▶ Records to use
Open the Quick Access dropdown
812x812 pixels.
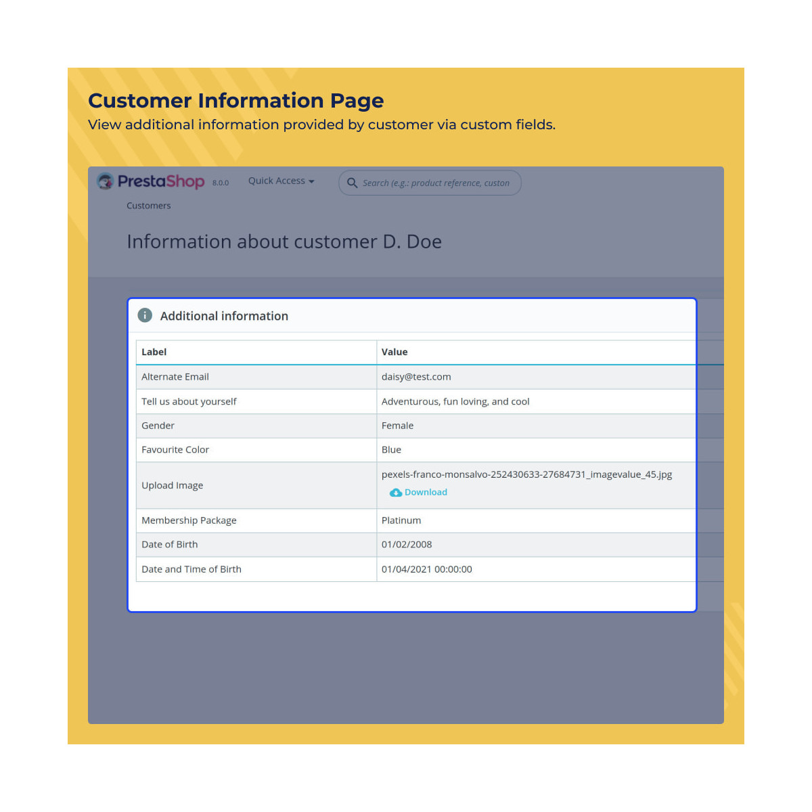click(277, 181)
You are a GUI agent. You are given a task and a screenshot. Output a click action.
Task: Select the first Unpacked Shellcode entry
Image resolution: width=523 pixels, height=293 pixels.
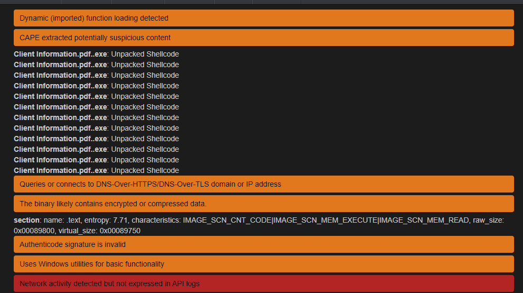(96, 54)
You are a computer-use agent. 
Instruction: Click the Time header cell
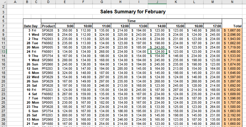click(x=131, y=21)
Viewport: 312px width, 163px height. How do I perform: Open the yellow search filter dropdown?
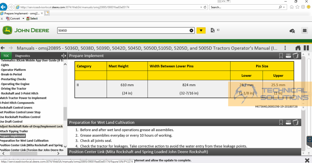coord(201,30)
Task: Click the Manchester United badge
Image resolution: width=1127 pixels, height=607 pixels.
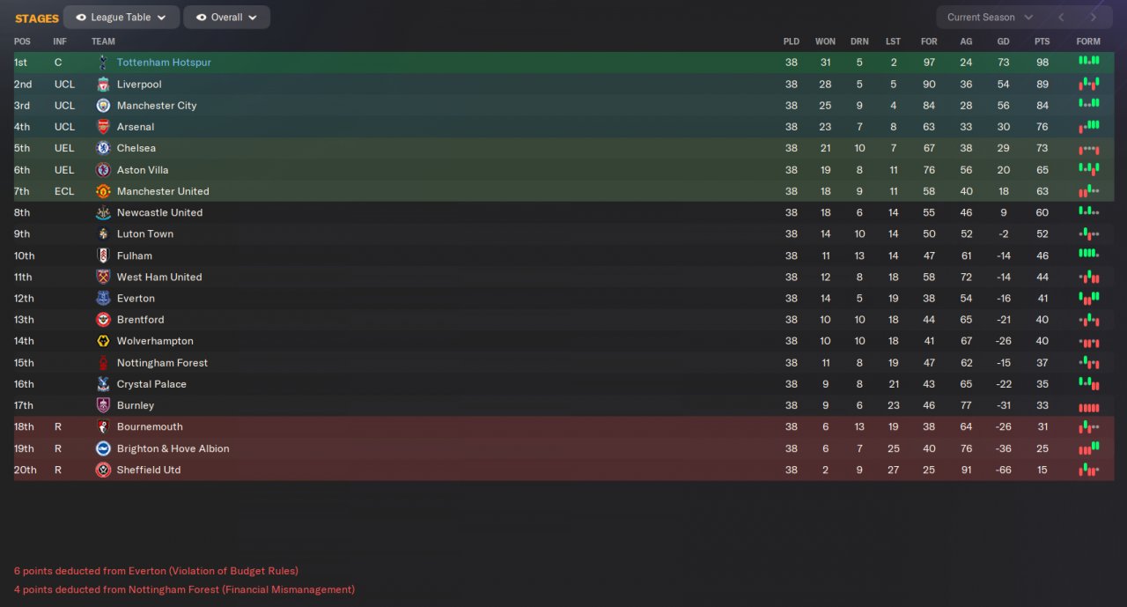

▶ What is being asked
Once the line containing "Task: Select the" is found, transcribe it and the rest of the lines to the end of the listing above exactly, omitting all pictures.

▶ Your response
Task: Select the first Unpacked Shellcode entry
Image resolution: width=523 pixels, height=293 pixels.
(96, 54)
You are a computer-use agent. 
Instruction: Click the Time header cell
click(x=131, y=21)
Viewport: 312px width, 163px height. How do I perform: Open the yellow search filter dropdown?
coord(201,30)
Task: Click the Manchester United badge
Image resolution: width=1127 pixels, height=607 pixels.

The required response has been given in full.